Problem statement :: Copy the stretch from "If you want" through "source of transmission." in the text on Covid-19 and masks, replacing "transmission" with "contagion" every time it appears.

Selected text ::

□ □ □

I realize I’m stepping into misinformation territory there. Did I tell you my next book, Trans Librarian Save Planet (which is about a trans librarian who saves the planet) is about misinformation?

I’m going to put my hands on the car and step away from Europe to look at more general science stories.

If you want to dig into Covid-19 transmission, here are two studies, one from last month which is mostly about surface spread, the other from last week which is mostly about air transmission.

Masks reduce airborne transmission of Covid-19 by blocking source of transmission.

At this point, no one should be surprised that the main benefit of masks is to block the source of the transmission, not protect the wearer.

□ □ □

Stored data ::
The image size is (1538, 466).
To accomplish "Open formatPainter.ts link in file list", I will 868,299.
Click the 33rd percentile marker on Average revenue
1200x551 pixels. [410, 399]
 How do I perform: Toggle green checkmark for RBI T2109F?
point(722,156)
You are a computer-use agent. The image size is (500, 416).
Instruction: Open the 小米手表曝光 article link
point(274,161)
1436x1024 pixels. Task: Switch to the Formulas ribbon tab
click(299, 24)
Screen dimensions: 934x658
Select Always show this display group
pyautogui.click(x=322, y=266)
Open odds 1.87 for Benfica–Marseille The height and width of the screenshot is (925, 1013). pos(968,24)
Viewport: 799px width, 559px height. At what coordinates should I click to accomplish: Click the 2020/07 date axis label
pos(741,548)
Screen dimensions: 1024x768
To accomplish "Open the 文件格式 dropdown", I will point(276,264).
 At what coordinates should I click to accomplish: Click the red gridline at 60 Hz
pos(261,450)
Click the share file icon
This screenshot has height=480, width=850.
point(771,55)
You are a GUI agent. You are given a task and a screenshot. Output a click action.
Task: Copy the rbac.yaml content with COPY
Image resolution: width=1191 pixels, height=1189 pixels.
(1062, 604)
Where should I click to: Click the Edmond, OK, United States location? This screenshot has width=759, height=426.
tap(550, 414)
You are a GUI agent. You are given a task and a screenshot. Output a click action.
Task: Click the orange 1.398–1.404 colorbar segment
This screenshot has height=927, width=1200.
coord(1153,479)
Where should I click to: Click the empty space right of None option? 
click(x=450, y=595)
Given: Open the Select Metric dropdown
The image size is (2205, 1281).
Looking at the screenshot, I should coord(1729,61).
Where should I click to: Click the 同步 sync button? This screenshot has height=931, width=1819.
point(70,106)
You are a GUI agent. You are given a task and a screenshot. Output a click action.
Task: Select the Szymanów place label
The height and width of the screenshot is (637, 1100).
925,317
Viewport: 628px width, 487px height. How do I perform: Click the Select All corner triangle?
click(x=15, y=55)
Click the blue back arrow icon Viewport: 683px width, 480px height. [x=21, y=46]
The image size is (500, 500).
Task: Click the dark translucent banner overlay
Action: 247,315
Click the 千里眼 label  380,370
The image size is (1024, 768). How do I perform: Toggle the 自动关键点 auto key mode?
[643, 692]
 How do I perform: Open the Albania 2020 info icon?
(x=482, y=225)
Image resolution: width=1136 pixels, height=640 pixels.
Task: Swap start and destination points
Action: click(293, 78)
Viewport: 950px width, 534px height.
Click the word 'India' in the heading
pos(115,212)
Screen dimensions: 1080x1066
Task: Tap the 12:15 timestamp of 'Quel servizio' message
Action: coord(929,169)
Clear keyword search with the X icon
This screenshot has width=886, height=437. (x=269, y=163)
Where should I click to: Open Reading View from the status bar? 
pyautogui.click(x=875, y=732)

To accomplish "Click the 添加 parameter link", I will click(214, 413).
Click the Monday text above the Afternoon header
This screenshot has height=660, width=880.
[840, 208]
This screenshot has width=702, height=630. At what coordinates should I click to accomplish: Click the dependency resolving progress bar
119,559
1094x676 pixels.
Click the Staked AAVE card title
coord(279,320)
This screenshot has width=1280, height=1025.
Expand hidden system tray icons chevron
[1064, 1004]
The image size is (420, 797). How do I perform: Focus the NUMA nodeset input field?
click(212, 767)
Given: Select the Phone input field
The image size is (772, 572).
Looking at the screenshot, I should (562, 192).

□ □ □

Response ::
If you want to dig into Covid-19 contagion, here are two studies, one from last month which is mostly about surface spread, the other from last week which is mostly about air contagion.

Masks reduce airborne contagion of Covid-19 by blocking source of contagion.